A prisão de Raul Seixas

Os planos tiveram de ser alterados quando Raul foi preso pela ditadura militar no Rio de Janeiro. Ele relembrou:

“Fiquei um ano exilado do Brasil, sem poder voltar. Um carro do Dops barrou o meu táxi e eu fiquei nu com uma carapuça preta na cabeça. Fui para um lugar, se não me engano, Realengo. Eu sinto que foi por ali, Realengo. Um lugar subterrâneo, que tinha limo. Eu tateava as paredes e tinha limo.”

O artista, em seguida, descreveu detalhes da tortura. Ele afirmou:

“Tinha um bonzinho, um outro bruto que me dava murro, um que dava choque elétrico em lugares particulares e tudo. Eu fiquei três dias lá. Sabe, cada um tinha uma personalidade. Era uma tortura de personalidade. Eu não sabia quem vinha. Só sentia pelos passos.”

Retorno ao Brasil

No entanto, como Gita se tornou um sucesso comercial, com mais de 600 mil cópias vendidas, Raul Seixas foi autorizado a voltar ao Brasil depois de um ano.
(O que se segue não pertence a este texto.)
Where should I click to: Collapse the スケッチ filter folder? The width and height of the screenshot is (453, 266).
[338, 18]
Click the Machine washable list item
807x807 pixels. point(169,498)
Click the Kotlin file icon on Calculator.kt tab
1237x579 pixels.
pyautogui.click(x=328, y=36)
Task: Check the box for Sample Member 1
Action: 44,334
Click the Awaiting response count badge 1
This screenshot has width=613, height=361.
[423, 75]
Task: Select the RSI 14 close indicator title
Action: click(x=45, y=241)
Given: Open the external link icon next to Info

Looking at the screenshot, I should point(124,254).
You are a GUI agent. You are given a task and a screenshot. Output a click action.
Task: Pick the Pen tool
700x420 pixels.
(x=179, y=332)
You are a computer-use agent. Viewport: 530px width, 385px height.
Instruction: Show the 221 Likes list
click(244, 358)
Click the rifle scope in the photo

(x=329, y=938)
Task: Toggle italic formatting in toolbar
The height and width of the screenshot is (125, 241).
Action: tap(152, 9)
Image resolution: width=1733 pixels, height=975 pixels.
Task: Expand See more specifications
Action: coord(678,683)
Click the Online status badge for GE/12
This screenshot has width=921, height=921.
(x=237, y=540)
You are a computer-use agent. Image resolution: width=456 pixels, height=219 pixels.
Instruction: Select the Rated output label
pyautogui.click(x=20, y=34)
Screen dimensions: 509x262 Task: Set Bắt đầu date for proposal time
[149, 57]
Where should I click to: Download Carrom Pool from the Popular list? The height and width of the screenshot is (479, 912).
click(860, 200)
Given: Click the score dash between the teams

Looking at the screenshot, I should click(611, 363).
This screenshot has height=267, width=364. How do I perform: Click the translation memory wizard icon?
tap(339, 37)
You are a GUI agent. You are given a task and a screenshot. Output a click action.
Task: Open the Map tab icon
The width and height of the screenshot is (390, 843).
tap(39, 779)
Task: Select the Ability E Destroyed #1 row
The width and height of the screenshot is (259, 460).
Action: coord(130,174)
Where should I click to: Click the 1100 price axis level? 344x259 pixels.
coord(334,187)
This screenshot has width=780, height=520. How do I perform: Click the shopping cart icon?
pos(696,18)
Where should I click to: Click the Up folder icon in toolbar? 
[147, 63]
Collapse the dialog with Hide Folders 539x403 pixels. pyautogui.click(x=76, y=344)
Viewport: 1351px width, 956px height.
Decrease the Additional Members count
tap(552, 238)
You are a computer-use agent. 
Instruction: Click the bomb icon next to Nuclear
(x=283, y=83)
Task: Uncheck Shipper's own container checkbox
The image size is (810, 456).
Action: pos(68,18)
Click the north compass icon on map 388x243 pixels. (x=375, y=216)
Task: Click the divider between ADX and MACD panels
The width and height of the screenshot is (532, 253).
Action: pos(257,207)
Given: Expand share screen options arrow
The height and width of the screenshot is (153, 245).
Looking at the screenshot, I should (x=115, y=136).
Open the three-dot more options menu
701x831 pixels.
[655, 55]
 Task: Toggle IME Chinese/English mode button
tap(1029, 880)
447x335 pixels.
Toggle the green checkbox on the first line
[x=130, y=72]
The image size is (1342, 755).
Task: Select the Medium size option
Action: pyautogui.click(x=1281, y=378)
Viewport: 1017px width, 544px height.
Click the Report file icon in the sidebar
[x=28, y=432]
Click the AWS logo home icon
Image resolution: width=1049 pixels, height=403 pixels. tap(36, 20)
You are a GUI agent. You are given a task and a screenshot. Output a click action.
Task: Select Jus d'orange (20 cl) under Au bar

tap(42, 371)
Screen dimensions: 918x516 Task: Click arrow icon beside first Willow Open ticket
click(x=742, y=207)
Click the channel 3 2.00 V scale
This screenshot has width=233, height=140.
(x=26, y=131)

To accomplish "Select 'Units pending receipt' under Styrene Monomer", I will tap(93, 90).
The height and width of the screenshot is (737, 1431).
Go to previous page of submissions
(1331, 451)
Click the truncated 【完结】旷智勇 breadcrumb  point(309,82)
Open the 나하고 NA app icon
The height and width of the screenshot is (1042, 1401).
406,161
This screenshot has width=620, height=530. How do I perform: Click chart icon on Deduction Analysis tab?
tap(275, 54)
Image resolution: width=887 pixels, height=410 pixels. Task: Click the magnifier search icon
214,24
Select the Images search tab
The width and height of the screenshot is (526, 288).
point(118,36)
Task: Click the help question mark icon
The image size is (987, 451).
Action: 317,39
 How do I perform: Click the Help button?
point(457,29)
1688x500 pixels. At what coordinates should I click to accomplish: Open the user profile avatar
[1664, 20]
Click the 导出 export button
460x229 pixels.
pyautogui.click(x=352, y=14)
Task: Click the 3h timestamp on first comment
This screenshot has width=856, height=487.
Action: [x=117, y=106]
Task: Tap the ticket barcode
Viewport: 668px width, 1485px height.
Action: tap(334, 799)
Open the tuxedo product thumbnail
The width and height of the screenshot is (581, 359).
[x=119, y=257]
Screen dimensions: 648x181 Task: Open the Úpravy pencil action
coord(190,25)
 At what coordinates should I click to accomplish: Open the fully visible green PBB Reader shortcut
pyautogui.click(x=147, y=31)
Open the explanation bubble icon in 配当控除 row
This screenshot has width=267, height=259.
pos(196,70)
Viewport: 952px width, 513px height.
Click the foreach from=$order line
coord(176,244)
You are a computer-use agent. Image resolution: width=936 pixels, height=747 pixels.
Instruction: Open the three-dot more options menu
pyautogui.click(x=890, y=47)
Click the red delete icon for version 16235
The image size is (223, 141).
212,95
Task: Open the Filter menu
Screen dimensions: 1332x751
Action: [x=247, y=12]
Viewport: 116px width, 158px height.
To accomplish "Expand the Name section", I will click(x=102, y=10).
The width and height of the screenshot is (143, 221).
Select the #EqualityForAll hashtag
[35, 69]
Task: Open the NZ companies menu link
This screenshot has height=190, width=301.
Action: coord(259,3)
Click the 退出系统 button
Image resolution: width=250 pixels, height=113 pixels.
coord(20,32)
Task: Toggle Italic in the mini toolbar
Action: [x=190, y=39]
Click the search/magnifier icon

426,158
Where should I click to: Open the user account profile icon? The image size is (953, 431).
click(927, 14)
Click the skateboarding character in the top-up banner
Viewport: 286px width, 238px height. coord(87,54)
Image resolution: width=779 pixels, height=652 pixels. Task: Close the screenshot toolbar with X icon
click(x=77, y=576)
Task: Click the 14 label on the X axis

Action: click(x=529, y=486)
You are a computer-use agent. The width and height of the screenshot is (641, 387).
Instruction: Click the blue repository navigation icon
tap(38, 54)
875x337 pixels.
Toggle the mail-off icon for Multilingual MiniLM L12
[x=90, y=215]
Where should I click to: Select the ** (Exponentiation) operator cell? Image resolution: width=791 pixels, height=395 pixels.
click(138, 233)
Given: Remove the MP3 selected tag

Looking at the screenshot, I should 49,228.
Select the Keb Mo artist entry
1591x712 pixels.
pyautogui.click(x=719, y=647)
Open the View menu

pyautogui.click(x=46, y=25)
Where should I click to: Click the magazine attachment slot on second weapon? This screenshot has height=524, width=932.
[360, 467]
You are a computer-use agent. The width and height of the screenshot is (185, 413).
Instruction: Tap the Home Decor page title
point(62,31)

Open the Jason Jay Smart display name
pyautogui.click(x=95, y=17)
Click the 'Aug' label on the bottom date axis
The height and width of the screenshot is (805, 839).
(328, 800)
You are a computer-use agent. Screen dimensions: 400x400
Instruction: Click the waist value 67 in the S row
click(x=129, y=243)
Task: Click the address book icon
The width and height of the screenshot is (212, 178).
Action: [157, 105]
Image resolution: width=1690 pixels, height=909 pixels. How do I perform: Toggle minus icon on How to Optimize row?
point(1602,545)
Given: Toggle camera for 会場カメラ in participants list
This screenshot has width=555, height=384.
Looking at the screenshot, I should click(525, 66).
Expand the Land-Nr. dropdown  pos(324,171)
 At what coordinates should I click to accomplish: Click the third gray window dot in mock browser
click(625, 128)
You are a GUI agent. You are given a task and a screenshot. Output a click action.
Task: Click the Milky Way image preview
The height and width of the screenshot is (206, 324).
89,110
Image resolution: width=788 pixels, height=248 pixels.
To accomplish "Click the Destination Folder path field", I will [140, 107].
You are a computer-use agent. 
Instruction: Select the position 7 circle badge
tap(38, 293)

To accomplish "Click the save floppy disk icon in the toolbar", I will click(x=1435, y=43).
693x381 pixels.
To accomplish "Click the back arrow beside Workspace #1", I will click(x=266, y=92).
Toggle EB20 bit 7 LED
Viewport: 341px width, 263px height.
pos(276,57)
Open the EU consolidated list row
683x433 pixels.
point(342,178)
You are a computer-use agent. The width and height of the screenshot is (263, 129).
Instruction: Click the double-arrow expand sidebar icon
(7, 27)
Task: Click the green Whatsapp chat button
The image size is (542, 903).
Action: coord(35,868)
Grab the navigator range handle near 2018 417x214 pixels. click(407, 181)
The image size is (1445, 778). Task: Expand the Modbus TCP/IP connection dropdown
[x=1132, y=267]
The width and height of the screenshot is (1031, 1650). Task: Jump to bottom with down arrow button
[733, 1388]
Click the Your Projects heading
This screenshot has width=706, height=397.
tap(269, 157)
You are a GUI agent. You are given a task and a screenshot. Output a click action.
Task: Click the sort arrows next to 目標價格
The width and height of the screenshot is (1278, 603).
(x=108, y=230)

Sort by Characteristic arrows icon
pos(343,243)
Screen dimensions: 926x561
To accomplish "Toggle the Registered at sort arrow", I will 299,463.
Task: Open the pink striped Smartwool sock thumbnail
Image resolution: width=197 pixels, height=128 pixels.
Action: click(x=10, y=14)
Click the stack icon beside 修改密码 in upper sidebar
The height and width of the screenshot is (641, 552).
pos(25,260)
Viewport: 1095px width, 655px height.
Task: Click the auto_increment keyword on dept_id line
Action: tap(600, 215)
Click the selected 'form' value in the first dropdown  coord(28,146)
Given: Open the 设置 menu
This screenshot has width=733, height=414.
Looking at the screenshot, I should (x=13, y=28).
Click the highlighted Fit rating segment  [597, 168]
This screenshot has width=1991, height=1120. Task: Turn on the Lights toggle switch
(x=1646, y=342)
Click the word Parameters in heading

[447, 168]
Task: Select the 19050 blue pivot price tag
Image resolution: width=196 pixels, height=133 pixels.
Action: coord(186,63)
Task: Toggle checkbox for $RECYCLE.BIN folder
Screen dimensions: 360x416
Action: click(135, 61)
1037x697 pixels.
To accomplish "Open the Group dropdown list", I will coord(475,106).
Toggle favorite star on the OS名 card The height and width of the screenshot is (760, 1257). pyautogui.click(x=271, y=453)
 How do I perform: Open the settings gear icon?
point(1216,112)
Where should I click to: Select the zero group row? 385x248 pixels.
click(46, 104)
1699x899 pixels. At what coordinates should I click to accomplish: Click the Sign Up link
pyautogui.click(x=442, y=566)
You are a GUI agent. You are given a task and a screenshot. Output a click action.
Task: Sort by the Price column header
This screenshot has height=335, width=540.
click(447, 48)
Seu disco mais vendido estourou com hinos como “Medo da Chuva”, a faixa-título e a própria “Sociedade Alternativa”, que acabaria sendo proibida de ser executada e veiculada.

Raul contou como lhe foi permitido voltar ao Brasil:

“Tinha feito muitas coisas nos EUA quando veio o Consulado Brasileiro no meu apartamento. Era quase em dezembro de 1974. Bateu na porta do meu apartamento dizendo que eu já podia voltar. Que o Brasil já me chamava, que eu era patrimônio nacional e que tava vendendo disco. Cinicamente, o cara falou assim.”

A alegação — falsa — de delação à ditadura

Em 2019, com o lançamento do livro Raul Seixas: Não diga que a canção está perdida, o jornalista e escritor Jotabê Medeiros levantou a possibilidade de que Raul, em um dos interrogatórios, acompanhados de torturas, teria entregado o parceiro Paulo Coelho aos militares.

No entanto, a hipótese não apresentou provas cabais e depois foi refutada a partir de outros documentos que mostraram que o Paulo Coelho em questão era outro, quase homônimo, mas não exatamente o parceiro de Raul Seixas.

Fernando Morais, biógrafo de Paulo Coelho, declarou à Folha de S. Paulo à época:

“Esses documentos e o novo personagem jogam luz sobre duas biografias – a do Paulo, porque põe fim a um mistério de meio século, e a do Raul, porque põe uma pedra sobre uma suspeita terrível, a de que ele teria delatado Paulo Coelho.”